Referring to FIG. 1A, a schematic view of a platform 10 of a traditional first substrate-processing apparatus 100. The platform 10 is used to support the substrate 40 (shown in FIG. 1C) and to position the substrate 40 for carrying out the following processes. The platform 10 mainly comprises a supporting surface 11, a bottom surface 12, a plurality of through holes 13 and a plurality of pins 14, wherein the through holes 13 pass through the platform 10 from the supporting surface 11 to the bottom surface 12.
Referring to FIG. 1B, a cross-sectional view of the platform 10, taken along the line A-A in FIG. 1A. During the processes, the first substrate-processing apparatus 100 firstly causes the pins 14 to extend outward from the supporting surface 11, wherein a carrying arm (not-shown) is used to place the substrate 40 onto the pins 14 at this moment, and then the pins 14 return back into the platform 10, so that the substrate 40 can be horizontally placed on the supporting surface 11 of the platform 10.
Referring to FIG. 1C, a cross-sectional view of the substrate 40 placed on the platform 10 in FIG. 1B, after the substrate 40 is placed on the supporting surface 11, it also has a process to check the position for ensuring if the substrate 40 is placed on a correct position. After this, vacuuming the through holes 13 for fixedly holding the substrate 40 on the supporting surface 11, and then performing processes to the substrate 40 (such as coating an alignment film on a glass substrate). Once the processes are finished, the vacuum of the through holes 13 is broken, and the pins 14 extend outward from the supporting surface 11 again to elevate the substrate 40. The carrying arm is then used to take away the substrate 40, and thus the processes of the substrate can be done. However, during the above processes, the substrate 40 and the platform 10 may perform motions of contacting and separating. At the moment of separating the substrate 40 from the platform 10, it is easy to generate considerable strip-static and frictional static, and thus a potential difference may be arisen between the substrate 40 and the supporting surface 11. If the static electricity cannot be immediately removed from the substrate 40, the substrate 40 will easy be harmed by the static electricity.

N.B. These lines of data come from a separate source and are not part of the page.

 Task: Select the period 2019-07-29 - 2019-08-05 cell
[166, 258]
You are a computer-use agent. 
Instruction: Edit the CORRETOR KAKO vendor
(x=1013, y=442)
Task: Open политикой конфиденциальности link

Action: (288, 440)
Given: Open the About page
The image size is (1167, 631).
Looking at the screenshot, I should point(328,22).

Referring to FIG. 2, a cross-sectional view of a traditional second substrate-processing apparatus 200. In order to solve the electrostatic problem, a traditional method is to install an ionizing fan bar 60 and/or an X-ray device 70 on the second substrate-processing apparatus 200, wherein the ionizing fan bar 60 is placed above the substrate 40, and the ionizing fan bar 60 removes the static electricity by corona discharges, wherein it uses a tip of a discharging probe (non-shown) to discharge for generating ion wind with a plurality of charged ions, and the charged ions are blown onto the substrate 40 to help the charged ions and the static electricity to achieve a charge neutralization effect. The X-ray device 70 is placed on a side of the substrate 40 and uses soft x-rays to remove the static electricity. It mainly uses the soft X-rays to ionize the gases near the substrate 40, and then neutralize the static electricity on a surface of the substrate 40 by the ionized gases.

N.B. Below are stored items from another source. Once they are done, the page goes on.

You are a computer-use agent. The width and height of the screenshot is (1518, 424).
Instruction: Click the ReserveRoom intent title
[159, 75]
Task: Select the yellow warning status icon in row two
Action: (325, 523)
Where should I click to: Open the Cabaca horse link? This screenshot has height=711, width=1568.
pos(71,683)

Specifically, as shown in FIG. 2, the ionizing fan bar 60 is generally formed with a plurality of tips of the discharging probes, and the whole volume thereof is large with a small efficient range for removing the static electricity. It only can be disposed on the top or side of the apparatus for removing the nearby static electricity. However, as to the considerable static electricity generated due to the suddenly separation of the substrate 40 from the platform 10, the ion wind of the ionizing fan bar 60 cannot reach the bottom surface of the substrate 40 and cannot efficiently rapidly remove the static electricity. As to the X-ray device 70, there are disadvantages of high apparatus prices, harmful risk of X-rays to people, ionic disequilibrium of the surrounding environment easily occurred after removing the static electricity and so on, it is hard to be widely used in electronic industries. Besides, the soft X-rays generated by the X-ray device 70 are easy to be absorbed by the air, and cannot pass through the substrate 40. At the moment of separating the substrate 40 from the platform 10, the gases between the substrate 40 and the supporting surface 11 are difficult to be ionized, so that the static electricity on the substrate 40 is still hard to be removed, so that the substrate 40 is still then broken by the static electricity.
As a result, it is necessary to provide a processing apparatus which enable to efficiently remove the static electricity for components to solve the electrostatic problems in the conventional technology.